[petsc-users] Using DM for a refined level-set grid

Åsmund Ervik asmund.ervik at ntnu.no
Sat Mar 1 04:56:00 CST 2014


Hi Jed,

Thanks for the answer, sorry for the long delay here, I got knocked out by the flu. Oh well.

>Fra: Jed Brown [jed at jedbrown.org]
>Sendt: 22. februar 2014 01:50
>Til: Åsmund Ervik; petsc-users at mcs.anl.gov
>Emne: Re: [petsc-users] Using DM for a refined level-set grid
>
>
>Is this 2D or 3D, what fraction of the domain is likely to be within
>5*dxCoarse of the interface, and how large do you intend your subdomains
>to be?

This is 3D. Of the global domain only a small fraction would be within 5*dxCoarse of the interface; we're not studying atomization or anything extreme like that. I guess it's a little tricky to say how large the subdomains will be, but I'd say around 300 subdomains would be a reasonable guess at the number of them. Then the size would be roughly 1/7th of the global domain in each dimension, so for a typical case around 100*dxCoarse in each dimension. So still the subdomains should not be nearly-full refined.

>My worry is that even if you implement the dynamic algorithm you're
>thinking of (which is nontrivial to do well), some subdomains will have
>nearly-full refined sections which will limit your max problem size and
>performance.  If you can't load balance dynamically (in terms of peak
>memory and time) at the needed granularity, there is no point trying to
>save some storage in benign regions of your domain.

This is a good point. It's probably worth it to implement just a plain refined grid (without any "sparse allocation") and see if that will be sufficiently fast. Should be quick to do.

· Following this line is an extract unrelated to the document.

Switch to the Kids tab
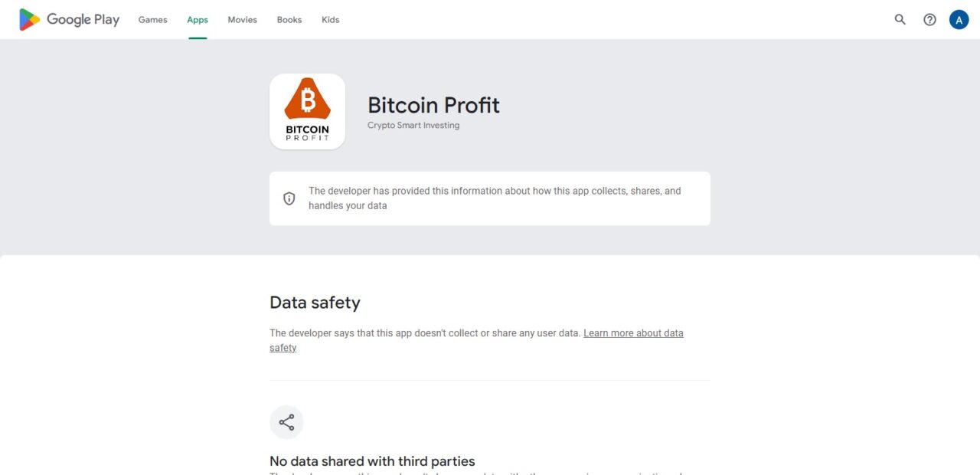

>What sort of methods will you be using for your CFD?  Does it involve
>assembled matrices?

We're solving a pressure Poisson equation, so yes, it involves assembled matrices.

>From your questions I now realize that perhaps the worst-scaling part of our code will be velocity extrapolation for level-set advection. This takes some time (not as much as the Poisson equation, maybe 5% of that) and only happens in a band around the interface. I guess we should look into alternatives to velocity extrapolation.